_Brano fornito_
++++

Perché i nostri conti spaventano Bruxelles

16.05.2024
Perché i nostri conti spaventano Bruxelles
Perché i nostri conti spaventano Bruxelles

Non si aggiustano i conti vendendo i beni dello Stato. Bisogna uscire dal clima da campagna elettorale permanente, solo così il Paese può avviare riforme e costruire un’economia solida

Nel 2020-21 abbiamo constatato sulla nostra pelle che ci sono diverse varianti di Covid, che non è sufficiente la scomparsa dei sintomi più evidenti per potersi dire guariti e che possono emergere – con il cosiddetto “Covid lungo” – debolezze strutturali prima trascurate o ignorate.

Ebbene, ieri, attraverso le dichiarazioni del Commissario europeo all’Economia, Paolo Gentiloni, abbiamo scoperto che qualcosa di molto simile si può dire della “malattia economica” di cui l’Europa soffre. Non solo: la “variante italiana” di questo vero e proprio morbo economico – sociale, acuitosi negli ultimi tempi in gran parte delle economie avanzate, è una delle più gravi e difficili da curare. Non rischiamo, certo, un “effetto Grecia”, quando quel paese fu, in larga misura, “commissariato” dall’Europa – con risultati complessivamente positivi – ma esistono chiari segni di divari economico-sociali sempre meno sopportabili e sempre più allarmanti, mentre restiamo impantanati in una crescita economica da “zero virgola” che non risolve proprio nulla.

++++

_Voci fornite_
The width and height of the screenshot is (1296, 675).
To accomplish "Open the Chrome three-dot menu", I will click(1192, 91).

++++

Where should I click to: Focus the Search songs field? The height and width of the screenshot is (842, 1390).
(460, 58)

++++

_Esplora il materiale_
1. Nel brano sui conti italiani, quale carica ricopre Paolo Gentiloni?
2. Trascrivi alla lettera la parte del brano sui conti italiani che si apre con le parole contenenti "Ebbene, ieri, attraverso" e si chiude con "risolve proprio nulla.".
Le voci provengono da un'altra fonte.

_Elenco delle soluzioni_
1. Commissario europeo all'Economia.

2.
Ebbene, ieri, attraverso le dichiarazioni del Commissario europeo all’Economia, Paolo Gentiloni, abbiamo scoperto che qualcosa di molto simile si può dire della “malattia economica” di cui l’Europa soffre. Non solo: la “variante italiana” di questo vero e proprio morbo economico – sociale, acuitosi negli ultimi tempi in gran parte delle economie avanzate, è una delle più gravi e difficili da curare. Non rischiamo, certo, un “effetto Grecia”, quando quel paese fu, in larga misura, “commissariato” dall’Europa – con risultati complessivamente positivi – ma esistono chiari segni di divari economico-sociali sempre meno sopportabili e sempre più allarmanti, mentre restiamo impantanati in una crescita economica da “zero virgola” che non risolve proprio nulla.